天然だとかゲーマーだとかメガネだとか、カテゴライズ出来るものを名刺に書く必要がある。
もちろん自分で決めなくとも大弓さんのように出会った時の印象から勝手に名刺が作られることもある。
しかし今のままじゃ俺の名刺はよくて初期装備の人。
とは言っても初期装備の限界が来ることなど目に見えている。新しい装備が手に入ればもちろん身につける、そうすれば俺のアイデンティティは消滅。どちら様ですか?となること間違いなしだ。
越冬ではアレックス使いやらエンジョイ勢やら色々書かれているため我ながらある程度名が知れていたと思う。
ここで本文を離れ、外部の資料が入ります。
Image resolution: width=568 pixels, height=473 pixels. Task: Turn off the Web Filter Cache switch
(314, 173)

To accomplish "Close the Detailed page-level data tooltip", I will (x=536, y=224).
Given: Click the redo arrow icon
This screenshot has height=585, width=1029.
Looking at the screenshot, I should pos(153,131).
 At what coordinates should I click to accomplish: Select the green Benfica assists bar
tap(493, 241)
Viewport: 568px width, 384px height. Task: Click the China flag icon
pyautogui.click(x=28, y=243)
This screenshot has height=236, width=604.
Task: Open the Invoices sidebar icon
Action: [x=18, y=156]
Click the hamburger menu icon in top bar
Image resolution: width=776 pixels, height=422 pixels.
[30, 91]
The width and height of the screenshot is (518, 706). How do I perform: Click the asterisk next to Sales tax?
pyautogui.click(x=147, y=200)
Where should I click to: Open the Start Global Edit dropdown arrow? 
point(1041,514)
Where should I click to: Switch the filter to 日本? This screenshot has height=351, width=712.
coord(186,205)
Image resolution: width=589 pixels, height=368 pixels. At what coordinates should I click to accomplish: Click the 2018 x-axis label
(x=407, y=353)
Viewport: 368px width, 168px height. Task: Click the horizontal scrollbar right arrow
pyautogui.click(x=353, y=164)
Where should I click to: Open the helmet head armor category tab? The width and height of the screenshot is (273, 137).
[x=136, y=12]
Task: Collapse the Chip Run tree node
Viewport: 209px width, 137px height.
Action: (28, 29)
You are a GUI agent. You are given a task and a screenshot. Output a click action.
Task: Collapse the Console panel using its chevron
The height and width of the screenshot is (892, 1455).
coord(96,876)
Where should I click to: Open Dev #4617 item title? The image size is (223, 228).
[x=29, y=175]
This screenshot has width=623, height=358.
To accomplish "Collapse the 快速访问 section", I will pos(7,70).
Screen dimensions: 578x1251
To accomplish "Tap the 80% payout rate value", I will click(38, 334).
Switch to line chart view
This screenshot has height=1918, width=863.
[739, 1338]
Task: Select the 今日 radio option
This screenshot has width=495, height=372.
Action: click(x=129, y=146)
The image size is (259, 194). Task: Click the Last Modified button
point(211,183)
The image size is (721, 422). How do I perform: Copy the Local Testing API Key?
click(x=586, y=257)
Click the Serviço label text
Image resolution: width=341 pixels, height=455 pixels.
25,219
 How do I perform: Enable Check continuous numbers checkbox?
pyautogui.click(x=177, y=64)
ドラグラでもそういうものが欲しい。ギルドを作るとなれば尚の事だ。
何も大弓さんやイチノセのようにわかりやすくなくたっていい。
例えば、俺たちプレイヤーは喪者と呼ばれている、だから本当に記憶喪失っぽく振る舞おうとかそういうロールプレイの類でもいい。
兎に角、ドラグラでの身の振り方を決めてしまいたいわけだ。
「難しすぎるだろ……」
悲しいかな、VRで鍛えた想像力もいま活かされる事はなかった。
長々と語ったところで肩書きが生えてくるわけではない。生えてきたとしてそれは思想家などそういった類のものだ。
今日のところは諦め、明日の俺に丸投げする事にした。
「そういえば気になる事があったんだよなぁ」
悩みとは別に気になっている事があった。
バウンピッグ狩りの途中から今に至るまで頭の片隅で行ったり来たりしている疑問。
何故かレベルが上がっている気がしない。ずっと1レベで戦っているような、そんな感覚があった。
それに敵もやけに硬い。薔薇豚が硬すぎるだけの可能性もあるが、夕方から夜になるほど時間がかかるっていうのも俺が今までやってきたゲームではありえなかった。
何か俺が知らない事がある。
どうせなら完全初見プレイ……とも思ったがどうせアルボに聞くのだ、多少情報収集してもバチは当たらないはず。
その後、電子の海を泳ぐ手が止まらなくなったのは言うまでもない。